Victor Vran: Overkill Edition Review

I first previewed -- and later, reviewed -- Victor Vran when it was released on PC back in July, 2015, and was impressed with its Victorian Steampunk-esque take on the action RPG formula. I was happy to have the chance to revisit Victor and his world on the PS4 in a version of the game that packages together the base game and subsequent DLC.
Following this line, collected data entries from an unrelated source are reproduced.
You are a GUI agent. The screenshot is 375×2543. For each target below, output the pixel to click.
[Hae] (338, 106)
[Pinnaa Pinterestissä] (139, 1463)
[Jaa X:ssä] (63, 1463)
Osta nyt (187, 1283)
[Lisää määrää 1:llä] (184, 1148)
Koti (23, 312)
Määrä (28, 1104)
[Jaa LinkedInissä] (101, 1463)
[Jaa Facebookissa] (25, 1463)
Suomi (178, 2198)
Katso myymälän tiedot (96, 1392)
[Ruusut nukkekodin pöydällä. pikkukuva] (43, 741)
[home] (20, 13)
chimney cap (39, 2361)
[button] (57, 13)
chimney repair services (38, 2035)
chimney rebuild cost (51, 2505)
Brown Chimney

Although it plays a few variations on the action RPG theme, Victor Vran is easily recognizable for what it is: a very capable Diablo clone, albeit with an entirely different setting, aesthetic and set of weapons, spells, and armor. There is only one playable character, the titular Victor, but he can instantly swap between two different weapons that cover a very wide range of types, from rapiers, swords, and hammers to Victorian-era pistols and shotguns. Each weapon has a variety of attacks, of course, and add to this a vast array of spells, magical enhancements, and Destiny cards (essentially buffs and special abilities), so it's easy to craft a unique version of Victor. He's also bit more mobile than we expect from ARPGs, able to double jump over obstacles or to reach hidden paths. 
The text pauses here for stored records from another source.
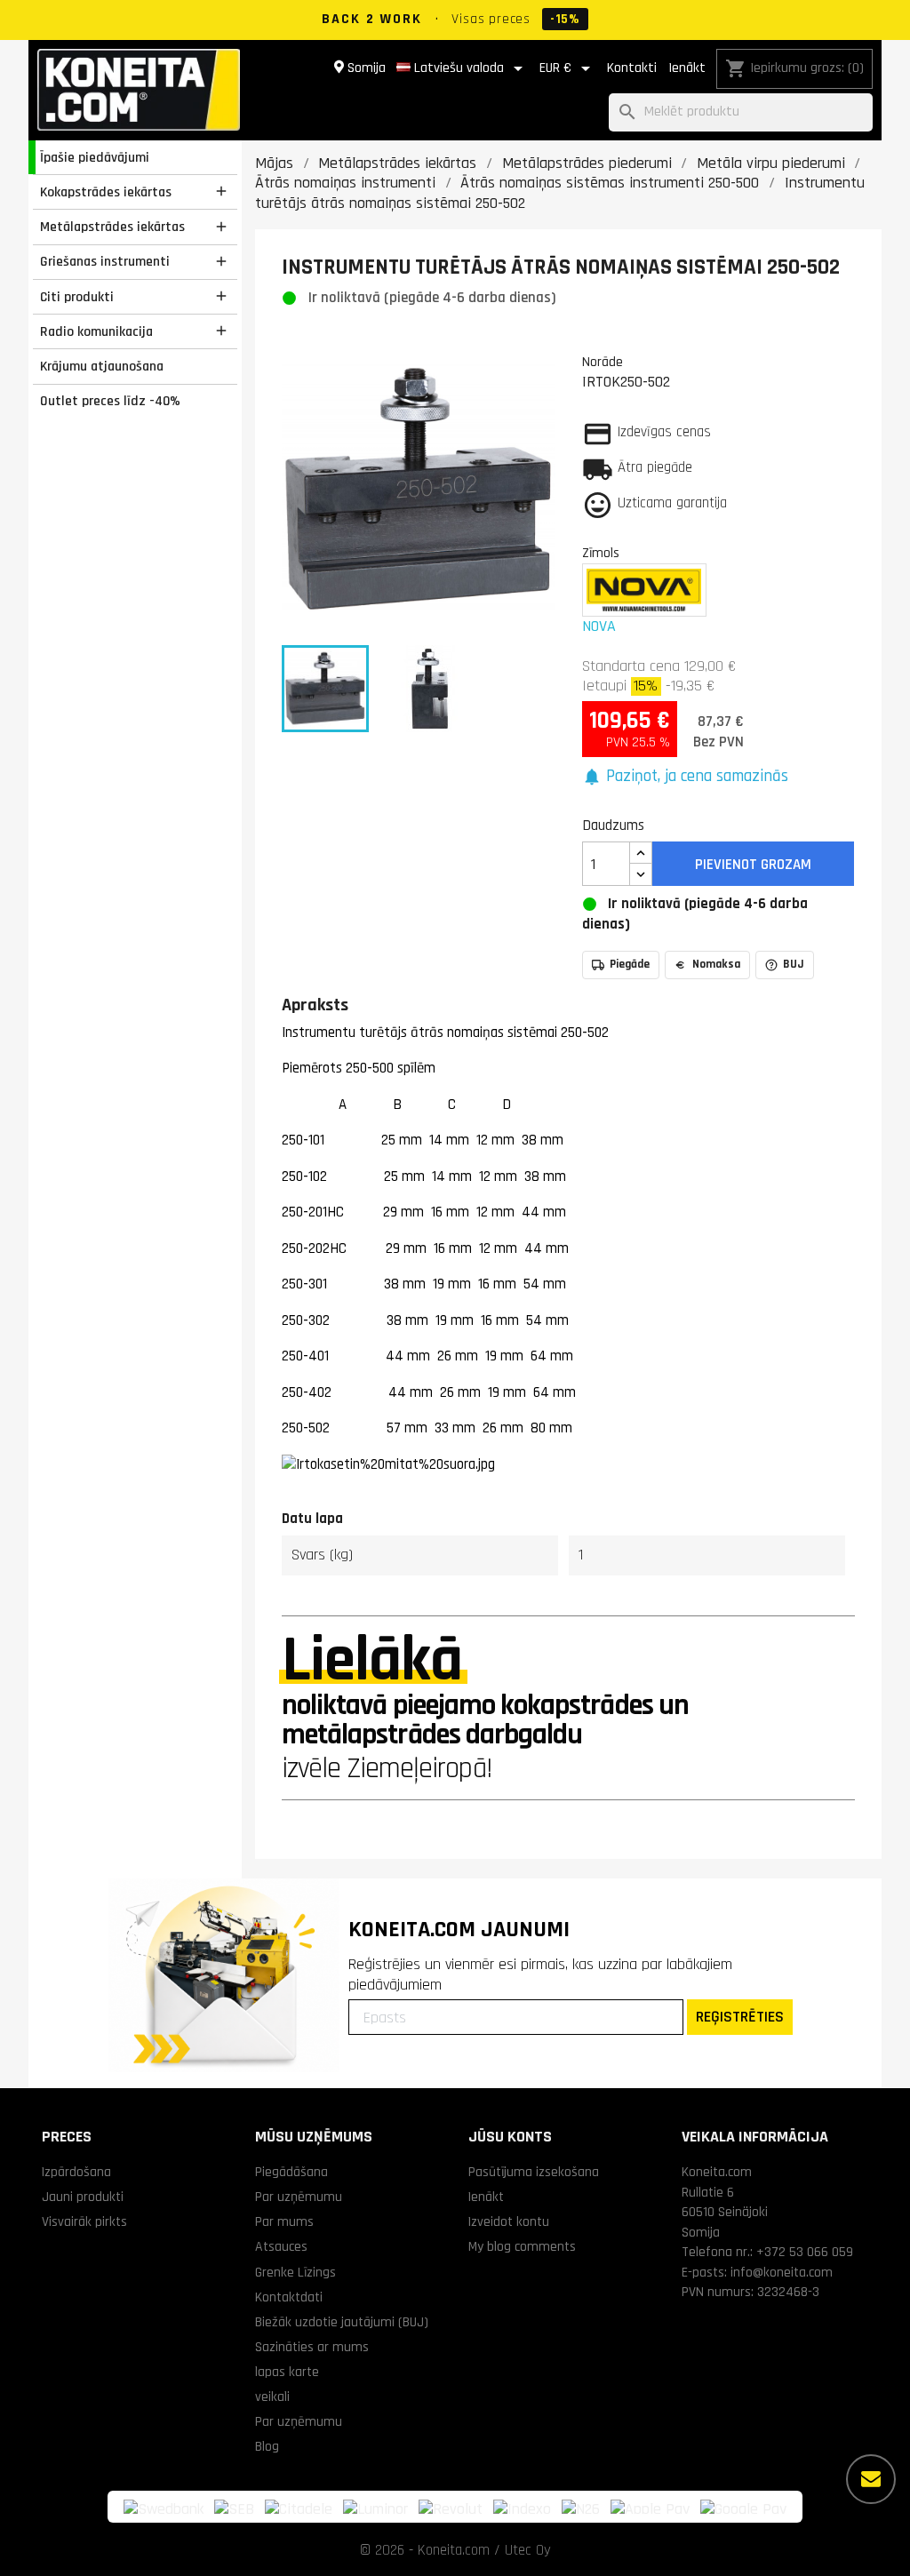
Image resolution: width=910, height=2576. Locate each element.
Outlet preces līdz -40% (110, 401)
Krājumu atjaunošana (102, 366)
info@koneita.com (781, 2272)
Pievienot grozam (753, 864)
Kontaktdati (289, 2297)
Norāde (602, 362)
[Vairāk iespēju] (871, 2479)
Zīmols (600, 553)
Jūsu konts (510, 2136)
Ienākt (687, 68)
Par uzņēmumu (298, 2196)
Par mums (284, 2221)
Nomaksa (716, 964)
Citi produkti (77, 297)
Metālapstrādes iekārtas (112, 226)
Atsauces (281, 2246)
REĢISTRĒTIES (740, 2016)
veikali (272, 2396)
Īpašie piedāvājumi (94, 157)
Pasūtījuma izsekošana (533, 2172)
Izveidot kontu (508, 2221)
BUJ (793, 964)
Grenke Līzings (295, 2272)
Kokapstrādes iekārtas (106, 192)
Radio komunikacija (96, 331)
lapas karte (287, 2372)
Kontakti (632, 68)
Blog (267, 2446)
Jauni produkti (83, 2196)
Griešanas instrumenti (105, 261)
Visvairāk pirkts (84, 2221)
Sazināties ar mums (312, 2347)
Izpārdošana (76, 2172)
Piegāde (630, 964)
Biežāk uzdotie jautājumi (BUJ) (341, 2322)
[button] (685, 777)
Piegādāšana (291, 2172)
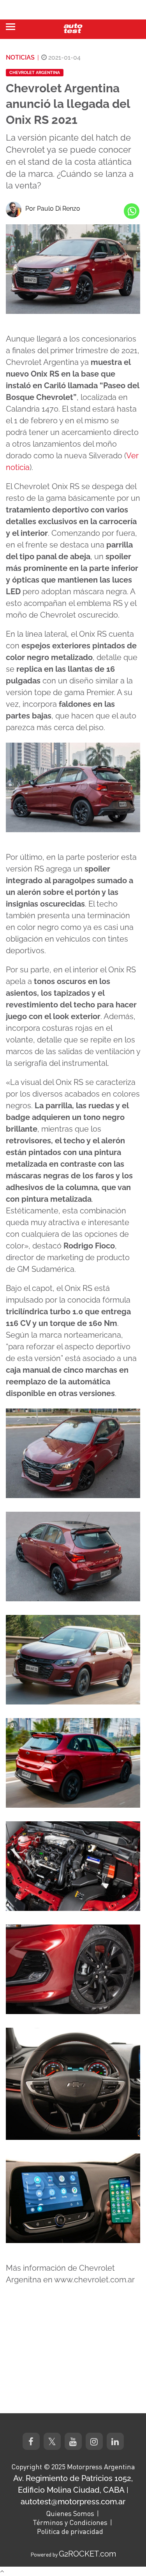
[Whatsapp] (131, 211)
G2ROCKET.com (87, 2553)
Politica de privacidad (70, 2531)
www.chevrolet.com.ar (94, 2279)
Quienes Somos (70, 2513)
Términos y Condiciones (70, 2522)
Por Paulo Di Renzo (52, 208)
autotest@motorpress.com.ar (73, 2501)
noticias (20, 57)
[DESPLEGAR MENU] (10, 26)
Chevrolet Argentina (34, 72)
For the most part -- the exception being the Motorhead DLC -- Victor Vran nails the explore-fight-loot rhythm that characterizes the best ARPGs. Victor is a demon hunter, coaxed out of retirement to help rid the fictional city of Zagoravia of its supernatural denizens. There's a plot, of sorts, and a love interest and an omnipresent wisecracking narrator but all that is easily secondary to fighting through the streets and dungeons of the town and surrounding areas. Whereas Diablo generally trickles out enemies in an escalating progression towards a boss, Victor Vran delights in overwhelming the player with vast numbers of creatures. Of course, this allows Victor to use one of his many lethal and visually impressive AOE abilities and dispatch dozens of enemies with, for example, a brutal hammer blow.

Back in 2015, I thought the enemy design was a bit disappointing, including a few too many "iconic" (i.e. unimaginative) skeletons, mages, giant spiders and sentient floating rocks, none of which are exactly strategically sophisticated with their attacks beyond having a preference for ranged or melee approaches. The European-looking city of Zagoravia and multi-level dungeons are colorful but starting to look a bit dated. While, on the whole, Victor Vran seems familiar (in both good ways and not), the Motorhead Through the Ages DLC is both a head-scratcher and a breath of fresh air.

Deeply informed by the music, personality, visual icons and lore of the metal band Motorhead and leader Lemmy Kilmister, the Motorhead DLC brings Victor into the near-present day where he fights Nazi stand-ins in an ersatz World War 2 setting. Using weaponized electric guitars with powerful solo licks instead of the usual moves, the DLC feels a little like an ARPG version of Brutal Legend, with the juxtaposition of metal music and zombie soldiers adding a Doom-like vibeConceptually, it's a potentially awesome twist but the experience is lessened by inconsistent voice acting, unimaginative level design and graphics that are less engaging than that of the base game. The Motorhead-fueled soundtrack and pacing that features a near-constant series of multiple enemies becomes fatiguing. 

If you add in the Motorhead or Fractured Worlds expansions, and the ability to play all of the content alone or co-op and in any sequence, Victor Vran: Overkill Edition is an extremely generous package that will take dozens of entertaining hours to complete. With each mission having multiple objectives, there are plenty of reasons to revisit areas several times. Not everything about Victor Vran is new and different, of course, but its solid mechanics and strong personality go a long way towards creating a satisfying play experience.